Soul. Have relationships with people who lift your mind higher. Smile more. Appreciate simple things like wildflowers, birds, wildlife or moving clouds. Express gratitude. Practice mindfulness. Although it is called mind-ful-ness, this is the art of making your mind less full. Why does this help? When you are in a deep state of meditation, mindfulness or prayer, this slows down brain activity. This restful time helps our brains increase their own plasticity because while you are resting, your brain isn't. Your brain is actually reorganizing itself. This is a healthy way to exercise your mind while also resting your body. You should also breathe with intention. Breathing not only transports healthy oxygen to our brains, it also ignites electrical activity which helps us remember things. Take a moment right now — yes, right now — and try some deep breathing and focus on the moment you are in. We do not breathe fully as much as we should. Try to take in deep breaths to the count of five, hold five, and release five at least five times a day. The oxygen is so nourishing to our brains. There is some research that says even just 30 minutes of simple meditation and breathing can increase the amount and density of gray matter in our brains. The gray stuff is the part of the brain that is most associated with learning.

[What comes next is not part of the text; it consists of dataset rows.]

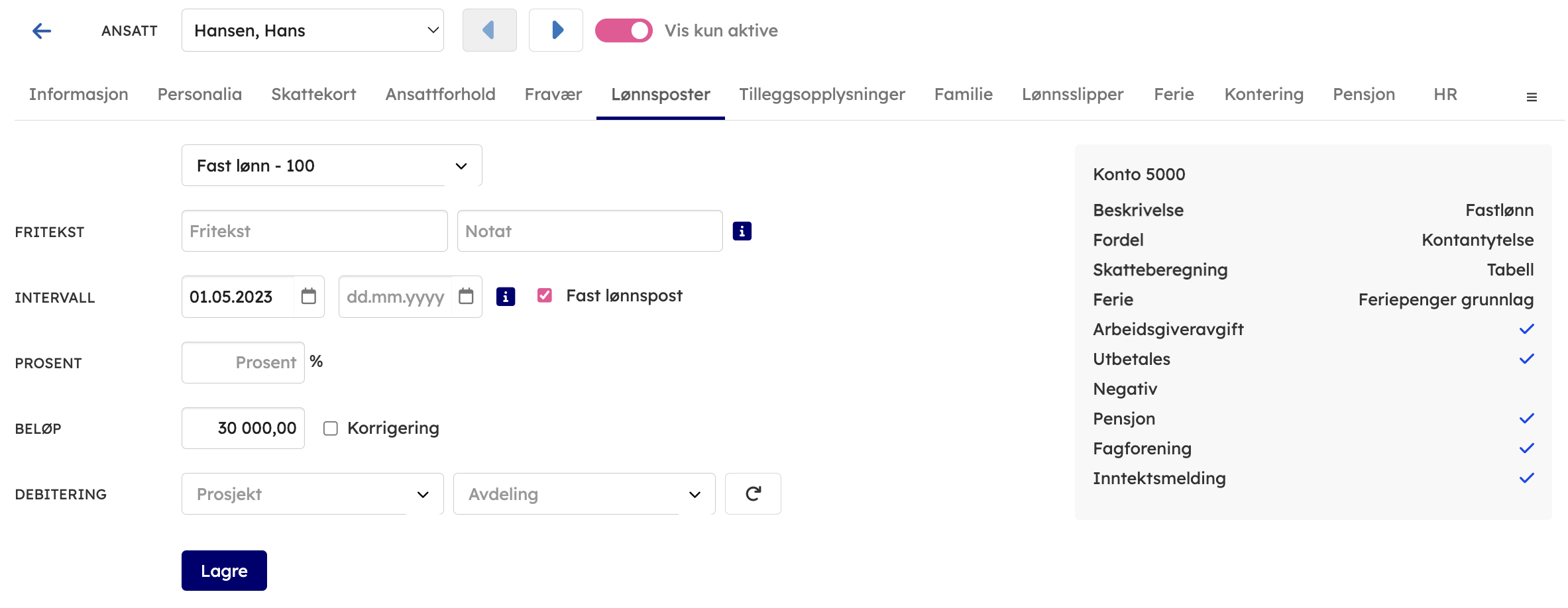The width and height of the screenshot is (1568, 608).
Task: Open the Lønnsslipper tab
Action: click(1072, 95)

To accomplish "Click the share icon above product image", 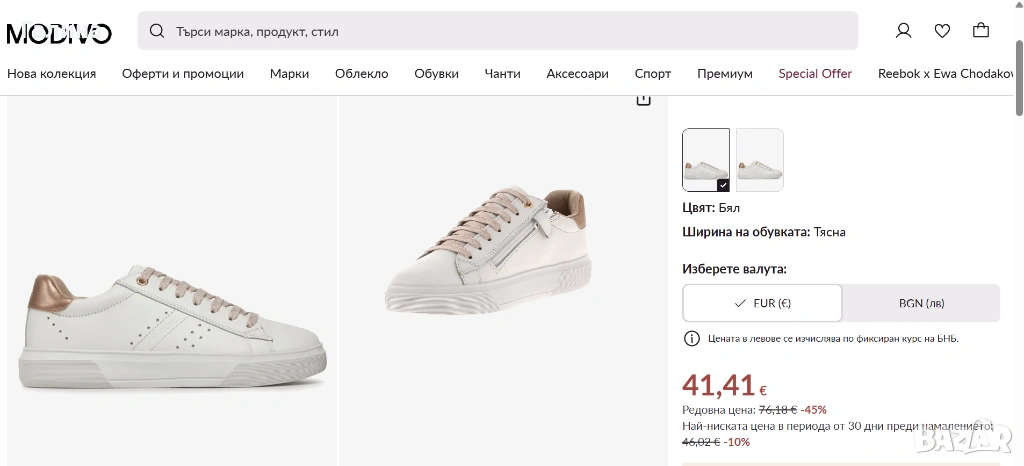I will 643,99.
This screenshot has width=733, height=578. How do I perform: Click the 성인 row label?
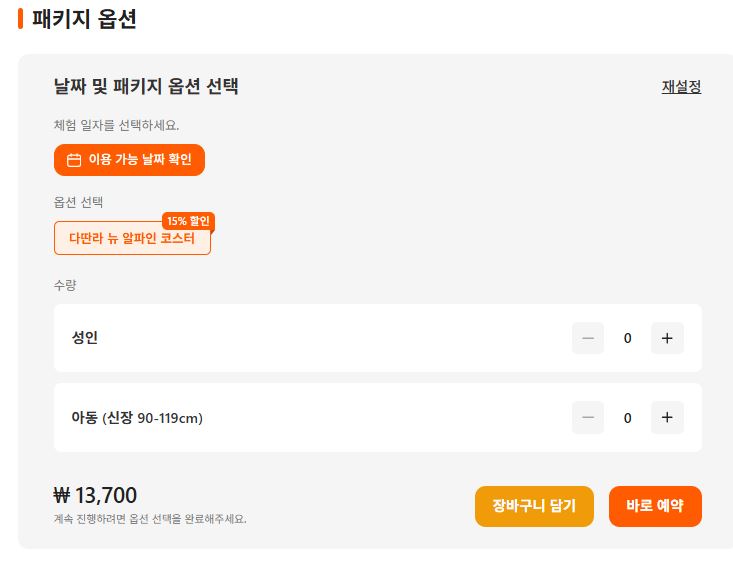(x=85, y=338)
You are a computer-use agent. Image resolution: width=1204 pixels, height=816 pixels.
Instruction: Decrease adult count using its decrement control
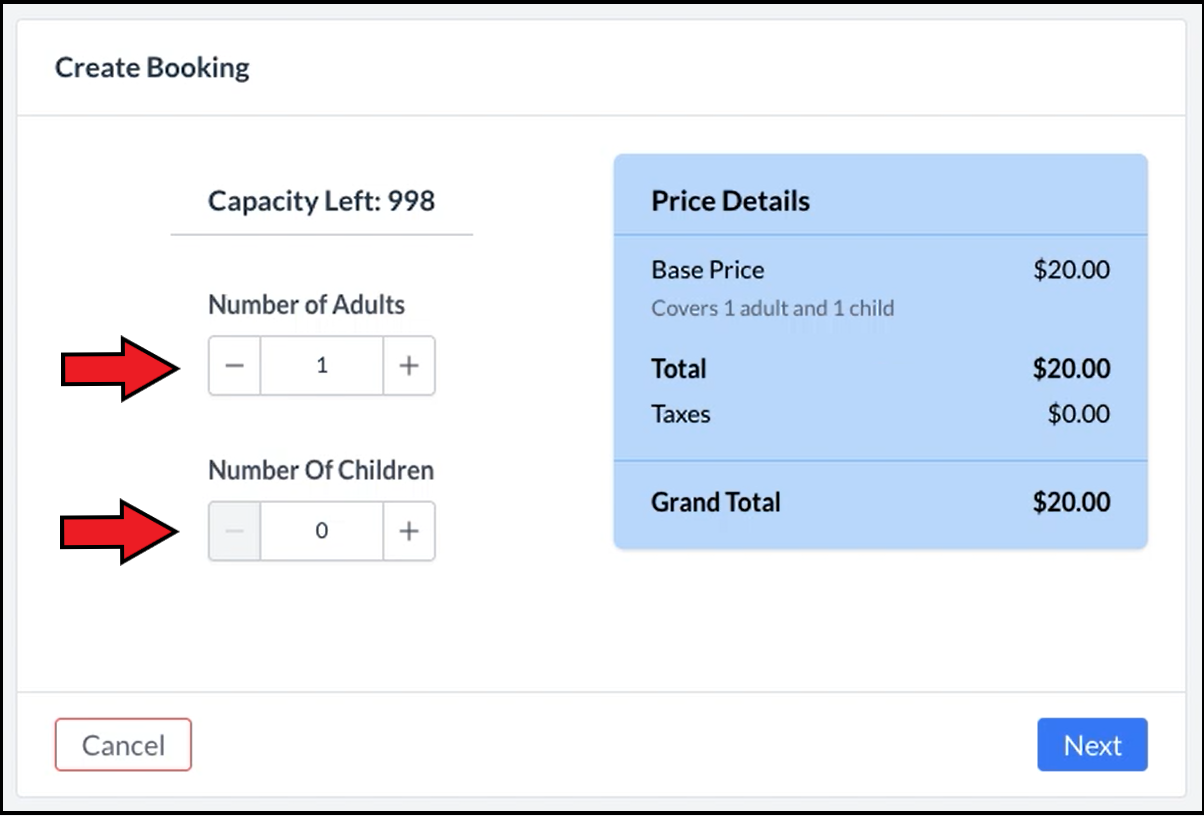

Body. Exercise your physical body. Your brain is part of your body and exercise is not only good for your exterior, but it is also good for your brain. How? When you increase your heart rate and blood flow, you actually release more oxygen to the cells that live in your brain. Take a quiet walk. Notice things all around you when you are walking. It is not about the destination, but the journey. The
Power Of Music. It has been said that if you want to firm up your body, head to the gym. If you want to exercise your brain, listen to music. I would like to suggest that music can be intertwined in all of the above. Music is a very important part of my life and can also help you exercise your wholeness. According to Johns Hopkins Medicine, music provides a total brain workout. Their research has shown that listening to music reduces anxiety, blood pressure and pain, as well as improves sleep quality, mood, mental alertness and memory. “There are few things that stimulate the brain the way music does,” says one Johns Hopkins otolaryngologist. “If you want to keep your brain engaged throughout the aging process, listening to or playing music is a great tool. It provides a total brain workout.” Brain pathways strengthen when they are used and diminish when they are not. According to Harvard, music activates all brain regions and networks. They further explored that listening to and performing music reactivates areas of the brain associated with memory, reasoning, speech, emotion and reward. In two recent studies (USA and Japan), it was explored that music not only helps our minds recollect stored memories, but it also helps us forge new pathways to create new and lasting memories.